Holiday Inspiration

Holiday Inspiration From a Little Girl Named Virginia 

By Carrie Barron 

During this season, tips for wellness abound in psychological literature. The loss of loved ones, family conflict, unnamed sadness and loneliness impact many people. Suggestion include: lower expectations, don’t overeat, stay in touch with people who truly care for you, volunteer, hold on to your identity, find stillness and quiet in the chaos of activities. Though these mindsets and behaviors can improve our wellbeing, sometimes there is a feeling of sadness that just stays. Are there ways to transcend it during this challenging period? Tips can help but certain cultural experiences might help as well. Becoming absorbed in a treasured or creative activity, as a participant or even as a spectator, can shift minds and elevate moods.

Films and literature often contain uplifting messages. For example, I recently saw a film (true story) about a financially bereft family facing the pressure to create a Christmas. As the dad and his daughter lay in the snow, he tells her to choose a star from the sky and make it her own as a present. The simple, creative gesture sparked positive emotion, curiosity and a connected feeling to both family and something higher.

So, rather than offer you more wellness tips, I have a story to share.

For almost 20 years, like many other Columbia University psychoanalysts, I had an office on New York City’s Upper West Side. Around the corner from my office, on 95st Street, was the birth home of Virginia O’Hanlon. In 1897, 8-year-old Virginia asked her father if there really was a Santa Claus. He suggested she ask the editor of a prominent newspaper, The Sun, edited by Columbia graduate Francis Pharcellus Church. According to the Newseum in Washington, D.C., Church’s response to Virginia’s letter is the most reprinted editorial in history. I discovered it at Columbia’s Yule Log Ceremony, an annual event for students unable to return home for the holidays. The letter moves me every year and I share it with others as a seasonal ritual. I hope it moves you too.

DEAR EDITOR: I am 8 years old.
Some of my little friends say there is no Santa Claus.
Papa says, ‘If you see it in THE SUN it’s so.’
Please tell me the truth; is there a Santa Claus?

VIRGINIA O’HANLON.
115 WEST NINETY-FIFTH STREET.

Virginia, your little friends are wrong. They have been affected by the skepticism of a skeptical age. They do not believe except they see. They think that nothing can be which is not comprehensible by their little minds. All minds, Virginia, whether they be men’s or children’s, are little. In this great universe of ours man is a mere insect, an ant, in his intellect, as compared with the boundless world about him, as measured by the intelligence capable of grasping the whole of truth and knowledge.
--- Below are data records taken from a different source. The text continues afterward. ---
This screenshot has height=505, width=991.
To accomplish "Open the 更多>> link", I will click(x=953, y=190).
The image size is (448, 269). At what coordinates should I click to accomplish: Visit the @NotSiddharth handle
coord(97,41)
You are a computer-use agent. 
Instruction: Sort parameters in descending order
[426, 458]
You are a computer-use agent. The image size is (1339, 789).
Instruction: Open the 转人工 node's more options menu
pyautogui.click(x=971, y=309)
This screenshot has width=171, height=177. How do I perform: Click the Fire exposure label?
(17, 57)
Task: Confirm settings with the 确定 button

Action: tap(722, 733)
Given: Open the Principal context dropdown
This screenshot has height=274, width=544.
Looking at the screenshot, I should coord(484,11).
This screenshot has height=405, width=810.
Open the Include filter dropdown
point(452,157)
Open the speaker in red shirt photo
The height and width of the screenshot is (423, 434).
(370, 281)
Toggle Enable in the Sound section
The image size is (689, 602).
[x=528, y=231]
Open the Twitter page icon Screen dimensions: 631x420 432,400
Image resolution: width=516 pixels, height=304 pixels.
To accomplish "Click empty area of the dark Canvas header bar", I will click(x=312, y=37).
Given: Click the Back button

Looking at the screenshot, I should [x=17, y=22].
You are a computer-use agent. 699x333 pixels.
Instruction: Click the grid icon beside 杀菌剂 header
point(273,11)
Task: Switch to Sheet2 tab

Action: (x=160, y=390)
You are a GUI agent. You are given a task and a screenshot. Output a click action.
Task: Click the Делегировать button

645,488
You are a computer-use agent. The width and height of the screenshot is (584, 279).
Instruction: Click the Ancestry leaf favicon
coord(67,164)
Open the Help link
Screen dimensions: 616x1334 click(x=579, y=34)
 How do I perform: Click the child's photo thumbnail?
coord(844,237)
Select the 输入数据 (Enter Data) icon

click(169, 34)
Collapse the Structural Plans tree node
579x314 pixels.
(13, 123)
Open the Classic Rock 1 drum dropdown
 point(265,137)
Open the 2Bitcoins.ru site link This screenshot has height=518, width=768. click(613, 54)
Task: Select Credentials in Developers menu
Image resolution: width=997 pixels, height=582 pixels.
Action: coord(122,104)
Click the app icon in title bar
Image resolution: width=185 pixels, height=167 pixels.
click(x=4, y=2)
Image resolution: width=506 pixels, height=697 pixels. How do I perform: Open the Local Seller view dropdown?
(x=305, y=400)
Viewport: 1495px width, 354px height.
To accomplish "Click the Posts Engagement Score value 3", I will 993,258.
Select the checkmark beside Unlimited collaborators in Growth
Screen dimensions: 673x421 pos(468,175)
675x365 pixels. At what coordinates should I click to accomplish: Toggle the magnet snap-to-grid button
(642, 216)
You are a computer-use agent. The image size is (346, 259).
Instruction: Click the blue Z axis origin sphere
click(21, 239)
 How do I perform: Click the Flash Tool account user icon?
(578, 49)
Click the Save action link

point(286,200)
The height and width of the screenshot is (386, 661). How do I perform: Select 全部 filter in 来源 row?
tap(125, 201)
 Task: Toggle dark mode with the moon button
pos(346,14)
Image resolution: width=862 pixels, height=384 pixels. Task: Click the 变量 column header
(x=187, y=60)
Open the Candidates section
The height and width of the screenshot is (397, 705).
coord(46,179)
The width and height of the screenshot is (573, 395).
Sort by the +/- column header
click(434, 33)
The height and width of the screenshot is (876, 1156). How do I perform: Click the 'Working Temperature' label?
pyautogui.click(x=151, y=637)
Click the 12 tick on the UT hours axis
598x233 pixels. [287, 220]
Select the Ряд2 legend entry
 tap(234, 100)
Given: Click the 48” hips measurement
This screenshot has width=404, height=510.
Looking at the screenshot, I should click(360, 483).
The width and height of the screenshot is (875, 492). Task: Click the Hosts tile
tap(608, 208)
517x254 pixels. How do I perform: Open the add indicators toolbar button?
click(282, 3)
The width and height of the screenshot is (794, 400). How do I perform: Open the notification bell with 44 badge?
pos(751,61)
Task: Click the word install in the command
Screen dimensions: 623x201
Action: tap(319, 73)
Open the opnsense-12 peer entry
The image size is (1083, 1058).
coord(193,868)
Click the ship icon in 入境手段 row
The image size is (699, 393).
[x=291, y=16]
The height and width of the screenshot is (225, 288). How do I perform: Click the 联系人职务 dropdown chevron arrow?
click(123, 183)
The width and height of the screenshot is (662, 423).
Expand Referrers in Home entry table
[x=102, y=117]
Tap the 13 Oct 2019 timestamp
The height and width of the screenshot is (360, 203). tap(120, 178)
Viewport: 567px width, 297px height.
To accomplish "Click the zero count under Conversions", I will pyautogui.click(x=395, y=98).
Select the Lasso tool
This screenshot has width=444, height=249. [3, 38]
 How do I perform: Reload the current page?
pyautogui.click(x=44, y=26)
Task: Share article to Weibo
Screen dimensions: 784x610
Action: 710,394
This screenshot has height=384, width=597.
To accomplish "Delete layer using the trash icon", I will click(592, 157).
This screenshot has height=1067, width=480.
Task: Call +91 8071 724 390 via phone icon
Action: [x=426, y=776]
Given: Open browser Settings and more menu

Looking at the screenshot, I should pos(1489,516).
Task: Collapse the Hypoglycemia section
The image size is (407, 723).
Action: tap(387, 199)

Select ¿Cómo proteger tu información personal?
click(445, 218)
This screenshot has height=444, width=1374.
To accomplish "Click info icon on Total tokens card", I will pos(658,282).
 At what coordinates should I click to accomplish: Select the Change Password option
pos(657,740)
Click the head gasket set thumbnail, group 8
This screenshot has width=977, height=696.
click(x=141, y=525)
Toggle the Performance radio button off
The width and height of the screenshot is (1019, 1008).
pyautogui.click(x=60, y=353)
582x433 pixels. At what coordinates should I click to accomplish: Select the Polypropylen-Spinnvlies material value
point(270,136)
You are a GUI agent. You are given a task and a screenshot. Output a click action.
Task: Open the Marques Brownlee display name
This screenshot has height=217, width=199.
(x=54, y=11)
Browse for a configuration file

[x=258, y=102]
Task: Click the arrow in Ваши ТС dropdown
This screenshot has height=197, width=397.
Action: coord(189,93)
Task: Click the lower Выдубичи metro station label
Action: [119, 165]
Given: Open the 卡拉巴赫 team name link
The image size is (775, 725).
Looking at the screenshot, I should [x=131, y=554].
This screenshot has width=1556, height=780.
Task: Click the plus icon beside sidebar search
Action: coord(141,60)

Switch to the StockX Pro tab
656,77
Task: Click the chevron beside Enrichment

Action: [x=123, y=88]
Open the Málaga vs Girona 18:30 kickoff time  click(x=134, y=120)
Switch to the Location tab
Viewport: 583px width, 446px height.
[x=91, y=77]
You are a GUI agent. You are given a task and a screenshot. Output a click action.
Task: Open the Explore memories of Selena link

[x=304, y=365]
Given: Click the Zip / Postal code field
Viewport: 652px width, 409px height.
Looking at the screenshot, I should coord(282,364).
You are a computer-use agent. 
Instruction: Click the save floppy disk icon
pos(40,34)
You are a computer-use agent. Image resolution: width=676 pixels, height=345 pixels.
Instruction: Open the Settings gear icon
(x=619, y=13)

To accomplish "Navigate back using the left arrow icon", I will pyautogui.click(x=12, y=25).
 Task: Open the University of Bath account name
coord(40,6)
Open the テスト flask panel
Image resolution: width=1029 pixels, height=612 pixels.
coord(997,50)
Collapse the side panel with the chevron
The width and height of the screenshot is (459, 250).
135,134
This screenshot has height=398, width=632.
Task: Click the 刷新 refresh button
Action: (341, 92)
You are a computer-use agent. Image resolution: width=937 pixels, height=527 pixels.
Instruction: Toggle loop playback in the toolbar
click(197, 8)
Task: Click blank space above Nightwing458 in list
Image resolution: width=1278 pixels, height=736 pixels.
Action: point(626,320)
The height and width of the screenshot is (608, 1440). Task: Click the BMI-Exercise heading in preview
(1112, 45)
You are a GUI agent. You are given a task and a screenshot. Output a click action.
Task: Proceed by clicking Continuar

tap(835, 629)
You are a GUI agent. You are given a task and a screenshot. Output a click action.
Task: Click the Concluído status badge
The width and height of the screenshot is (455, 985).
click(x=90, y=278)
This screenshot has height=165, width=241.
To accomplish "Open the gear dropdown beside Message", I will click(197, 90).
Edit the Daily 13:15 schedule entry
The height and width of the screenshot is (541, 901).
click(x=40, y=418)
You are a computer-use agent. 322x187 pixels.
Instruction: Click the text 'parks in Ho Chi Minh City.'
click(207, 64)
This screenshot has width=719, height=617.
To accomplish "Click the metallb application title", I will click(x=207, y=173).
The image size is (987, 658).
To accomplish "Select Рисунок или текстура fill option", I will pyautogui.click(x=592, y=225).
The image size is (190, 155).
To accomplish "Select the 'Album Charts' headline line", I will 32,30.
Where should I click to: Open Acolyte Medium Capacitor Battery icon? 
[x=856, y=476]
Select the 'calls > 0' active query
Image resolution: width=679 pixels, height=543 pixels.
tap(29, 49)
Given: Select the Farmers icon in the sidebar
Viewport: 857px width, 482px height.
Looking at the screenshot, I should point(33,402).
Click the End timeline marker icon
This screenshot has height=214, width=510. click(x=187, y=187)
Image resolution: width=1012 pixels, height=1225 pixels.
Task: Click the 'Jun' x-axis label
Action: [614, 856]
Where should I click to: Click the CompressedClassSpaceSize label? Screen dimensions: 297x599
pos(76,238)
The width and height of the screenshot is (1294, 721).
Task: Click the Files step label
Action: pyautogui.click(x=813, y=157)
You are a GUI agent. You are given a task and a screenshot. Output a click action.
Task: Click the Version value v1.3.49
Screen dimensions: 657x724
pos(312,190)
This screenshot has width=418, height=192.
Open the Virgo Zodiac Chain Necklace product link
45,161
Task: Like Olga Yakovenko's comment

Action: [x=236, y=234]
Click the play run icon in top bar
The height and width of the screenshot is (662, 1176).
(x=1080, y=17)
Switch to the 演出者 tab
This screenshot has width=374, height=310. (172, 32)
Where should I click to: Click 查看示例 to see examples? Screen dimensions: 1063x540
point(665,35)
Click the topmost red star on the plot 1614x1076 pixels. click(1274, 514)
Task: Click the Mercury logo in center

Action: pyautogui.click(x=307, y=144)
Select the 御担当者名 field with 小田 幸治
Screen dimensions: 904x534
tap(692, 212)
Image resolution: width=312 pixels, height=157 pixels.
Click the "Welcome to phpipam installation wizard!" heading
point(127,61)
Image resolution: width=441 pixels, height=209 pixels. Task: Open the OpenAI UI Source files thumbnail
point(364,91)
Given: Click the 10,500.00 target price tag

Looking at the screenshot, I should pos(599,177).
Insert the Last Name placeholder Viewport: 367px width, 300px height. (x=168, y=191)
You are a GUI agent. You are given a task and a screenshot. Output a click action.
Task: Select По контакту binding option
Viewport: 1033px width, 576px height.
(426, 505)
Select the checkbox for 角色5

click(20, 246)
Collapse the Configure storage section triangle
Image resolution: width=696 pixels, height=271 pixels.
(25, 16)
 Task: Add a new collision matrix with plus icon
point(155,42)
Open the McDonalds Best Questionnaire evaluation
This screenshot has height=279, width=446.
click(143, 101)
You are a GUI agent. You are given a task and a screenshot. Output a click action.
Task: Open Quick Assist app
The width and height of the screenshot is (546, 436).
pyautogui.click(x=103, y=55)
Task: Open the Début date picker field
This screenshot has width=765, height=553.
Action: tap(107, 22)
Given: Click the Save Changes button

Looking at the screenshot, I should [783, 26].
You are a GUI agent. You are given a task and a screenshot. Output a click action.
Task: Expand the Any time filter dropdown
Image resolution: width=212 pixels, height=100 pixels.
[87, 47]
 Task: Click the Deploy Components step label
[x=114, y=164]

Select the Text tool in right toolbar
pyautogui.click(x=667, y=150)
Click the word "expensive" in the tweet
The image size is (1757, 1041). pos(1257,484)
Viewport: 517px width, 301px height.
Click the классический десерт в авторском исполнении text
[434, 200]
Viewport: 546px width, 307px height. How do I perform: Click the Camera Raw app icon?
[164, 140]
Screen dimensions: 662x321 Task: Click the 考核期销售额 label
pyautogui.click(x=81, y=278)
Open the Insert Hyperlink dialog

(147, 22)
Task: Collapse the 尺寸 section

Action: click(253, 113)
Yes, Virginia, there is a Santa Claus. He exists as certainly as love and generosity and devotion exist, and you know that they abound and give to your life its highest beauty and joy. Alas! how dreary would be the world if there were no Santa Claus. It would be as dreary as if there were no Virginias. There would be no childlike faith then, no poetry, no romance to make tolerable this existence. We should have no enjoyment, except in sense and sight. The eternal light with which childhood fills the world would be extinguished.

Not believe in Santa Claus! You might as well not believe in fairies! You might get your papa to hire men to watch in all the chimneys on Christmas Eve to catch Santa Claus, but even if they did not see Santa Claus coming down, what would that prove? Nobody sees Santa Claus, but that is no sign that there is no Santa Claus. The most real things in the world are those that neither children nor men can see. Did you ever see fairies dancing on the lawn? Of course not, but that’s no proof that they are not there. Nobody can conceive or imagine all the wonders there are unseen and unseeable in the world.

You may tear apart the baby’s rattle and see what makes the noise inside, but there is a veil covering the unseen world which not the strongest man, nor even the united strength of all the strongest men that ever lived, could tear apart. Only faith, fancy, poetry, love, romance, can push aside that curtain and view and picture the supernal beauty and glory beyond. Is it all real? Ah, VIRGINIA, in all this world there is nothing else real and abiding.

No Santa Claus! Thank God! He lives, and he lives forever. A thousand years from now, Virginia, nay, ten times ten thousand years from now, he will continue to make glad the heart of childhood.